The Ivory Game had its world premiere on September 16, 2016 at the Toronto International Film Festival and was released to Netflix on November 4, 2016. The film received mostly positive reviews.
The documentary concerns the poaching of elephants in Africa, related to the ivory trade in China and Hong Kong, and the repercussions of elephant poaching if it is allowed to continue. Directors Keif Davidson and Richard Ladkani spent 16 months undercover along with their crew and several subjects investigating the killing of elephants for their tusks and the smuggling of ivory to China, where it is seen as a status symbol. While legal, there is a rampant black market where corrupt business practices and dealings occur. The film takes its viewers from Tanzania, Kenya, and Zambia to China, Hong Kong, and Vietnam, briefly stopping in London.

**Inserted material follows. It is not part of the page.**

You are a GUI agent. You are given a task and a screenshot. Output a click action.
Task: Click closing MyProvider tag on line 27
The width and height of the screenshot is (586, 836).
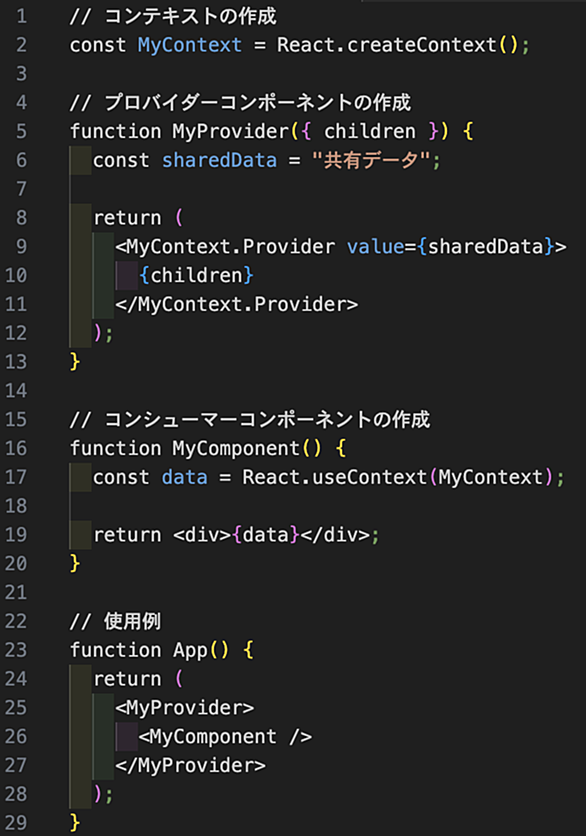(x=190, y=766)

The film opens in Tanzania, Africa, where Elisifa Ngowi, the head of intelligence for the Task Force, along with his officers, are conducting a nighttime sting operation in an attempt to arrest Shetani, one of the most notorious poachers in the region. Shetani is responsible for the deaths of 10,000 elephants alone. While Ngowi is tracking Shetani and the poachers, Craig Millar, head of security at the Big Life Foundation in Kenya, is trying to stop poaching from happening in the first place. Millar’s team spend their days and nights protecting elephants on the vast savanna, scaring off poachers and preventing local residents from attacking elephants that have destroyed their food crops.
In China, Andrea Crosta, who is head of investigation for Wildleaks, a whistle-blowing site for “wildlife crime”, and Hongxiang Huang, an investigative journalist, go undercover to gather evidence of illegal importing and selling of ivory. China has become the world’s biggest market for ivory. The Chinese government releases 5 tons of ivory per year to licensed dealers, making it difficult to discern between legal and illegal ivory. Crosta and Huang, along with their hidden cameras, expose many dealers bragging about having much more ivory than their licenses allow and reveals the many loopholes in ivory regulations which have helped create an intense demand.
The documentary reports that if governments do not take action now or in the near future, elephants are facing extinction within the next 15 years.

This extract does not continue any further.